■ What is asked
Show each line of the records below that contains the word "click".
***** Rows
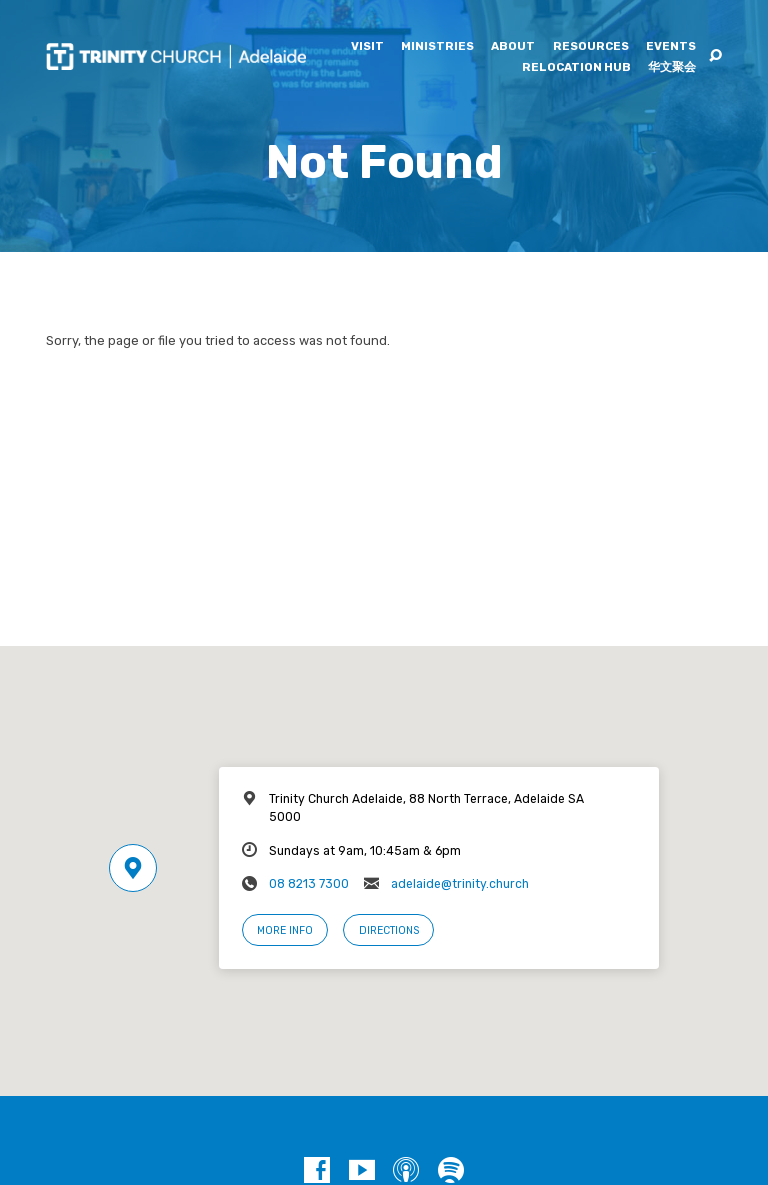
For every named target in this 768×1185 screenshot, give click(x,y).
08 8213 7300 (309, 884)
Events (671, 47)
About (513, 47)
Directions (389, 930)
**********
■ Solution to this exercise
For every named target in this 768×1185 screenshot, give click(x,y).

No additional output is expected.